Items from a data source
/---

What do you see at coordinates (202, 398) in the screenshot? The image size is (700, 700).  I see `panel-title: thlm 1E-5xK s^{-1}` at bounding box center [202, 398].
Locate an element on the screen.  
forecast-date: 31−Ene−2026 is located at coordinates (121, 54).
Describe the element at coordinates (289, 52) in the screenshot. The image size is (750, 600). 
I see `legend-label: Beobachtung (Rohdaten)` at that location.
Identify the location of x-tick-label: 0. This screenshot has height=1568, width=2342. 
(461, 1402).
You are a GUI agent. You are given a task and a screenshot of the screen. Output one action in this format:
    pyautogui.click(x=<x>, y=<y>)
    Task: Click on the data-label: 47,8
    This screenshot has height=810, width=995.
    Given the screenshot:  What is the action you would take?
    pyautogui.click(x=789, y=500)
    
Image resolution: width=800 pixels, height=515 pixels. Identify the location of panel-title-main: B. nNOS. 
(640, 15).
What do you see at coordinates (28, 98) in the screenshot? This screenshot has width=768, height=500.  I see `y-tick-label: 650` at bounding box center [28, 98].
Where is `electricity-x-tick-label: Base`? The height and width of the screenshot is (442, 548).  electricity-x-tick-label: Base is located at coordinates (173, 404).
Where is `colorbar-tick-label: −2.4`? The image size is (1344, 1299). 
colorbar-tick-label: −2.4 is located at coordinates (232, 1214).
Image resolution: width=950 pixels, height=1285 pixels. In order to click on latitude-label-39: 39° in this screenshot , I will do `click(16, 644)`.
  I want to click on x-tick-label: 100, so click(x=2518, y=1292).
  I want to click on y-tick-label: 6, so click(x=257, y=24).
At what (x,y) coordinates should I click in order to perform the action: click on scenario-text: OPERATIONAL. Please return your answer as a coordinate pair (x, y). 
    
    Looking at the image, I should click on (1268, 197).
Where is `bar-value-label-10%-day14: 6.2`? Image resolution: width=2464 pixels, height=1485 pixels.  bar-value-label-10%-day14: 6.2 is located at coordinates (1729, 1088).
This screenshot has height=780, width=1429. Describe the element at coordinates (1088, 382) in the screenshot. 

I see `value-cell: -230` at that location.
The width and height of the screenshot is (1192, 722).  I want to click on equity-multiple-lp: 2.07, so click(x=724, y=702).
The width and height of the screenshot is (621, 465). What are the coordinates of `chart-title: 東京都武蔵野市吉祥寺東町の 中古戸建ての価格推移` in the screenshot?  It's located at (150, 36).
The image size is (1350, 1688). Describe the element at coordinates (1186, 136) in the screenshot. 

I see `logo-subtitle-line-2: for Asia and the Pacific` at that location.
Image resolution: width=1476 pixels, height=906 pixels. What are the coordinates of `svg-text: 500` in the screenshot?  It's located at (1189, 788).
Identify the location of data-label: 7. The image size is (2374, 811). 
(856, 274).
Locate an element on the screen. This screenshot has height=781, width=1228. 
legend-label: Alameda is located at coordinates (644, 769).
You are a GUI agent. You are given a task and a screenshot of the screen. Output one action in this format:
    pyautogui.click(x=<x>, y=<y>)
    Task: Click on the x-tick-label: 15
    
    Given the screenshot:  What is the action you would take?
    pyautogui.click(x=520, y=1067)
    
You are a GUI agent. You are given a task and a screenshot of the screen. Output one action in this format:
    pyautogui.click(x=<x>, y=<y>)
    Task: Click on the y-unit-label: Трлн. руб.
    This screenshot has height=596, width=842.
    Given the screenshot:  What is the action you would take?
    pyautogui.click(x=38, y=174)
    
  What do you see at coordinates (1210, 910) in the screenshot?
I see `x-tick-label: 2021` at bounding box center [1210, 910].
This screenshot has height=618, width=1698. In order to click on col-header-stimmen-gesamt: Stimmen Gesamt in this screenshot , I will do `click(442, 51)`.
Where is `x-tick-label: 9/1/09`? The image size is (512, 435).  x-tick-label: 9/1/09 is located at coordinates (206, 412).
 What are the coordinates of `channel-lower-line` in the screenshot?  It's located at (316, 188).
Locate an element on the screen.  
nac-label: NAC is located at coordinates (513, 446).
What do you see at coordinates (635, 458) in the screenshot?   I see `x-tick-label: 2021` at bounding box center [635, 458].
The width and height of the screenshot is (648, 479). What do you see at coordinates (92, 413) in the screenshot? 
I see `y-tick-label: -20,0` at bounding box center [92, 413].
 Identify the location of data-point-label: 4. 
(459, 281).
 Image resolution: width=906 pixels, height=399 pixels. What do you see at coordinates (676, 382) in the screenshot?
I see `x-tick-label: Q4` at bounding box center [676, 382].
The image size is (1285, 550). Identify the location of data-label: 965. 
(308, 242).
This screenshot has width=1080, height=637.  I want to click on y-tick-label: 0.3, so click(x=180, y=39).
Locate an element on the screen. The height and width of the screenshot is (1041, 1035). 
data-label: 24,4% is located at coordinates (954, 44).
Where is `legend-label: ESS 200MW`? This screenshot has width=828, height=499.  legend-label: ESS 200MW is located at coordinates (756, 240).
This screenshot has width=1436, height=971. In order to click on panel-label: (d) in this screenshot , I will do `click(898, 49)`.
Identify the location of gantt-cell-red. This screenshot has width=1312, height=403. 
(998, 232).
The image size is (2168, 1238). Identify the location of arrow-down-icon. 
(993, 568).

\---

> _What is needed_
Reproduce the lines of the items above verbatim, from the first line through the line that contains "forecast-date: 31−Ene−2026 is", including both of those lines and nothing more.

> _Reply to the exercise_
What do you see at coordinates (202, 398) in the screenshot? The image size is (700, 700).  I see `panel-title: thlm 1E-5xK s^{-1}` at bounding box center [202, 398].
Locate an element on the screen.  
forecast-date: 31−Ene−2026 is located at coordinates (121, 54).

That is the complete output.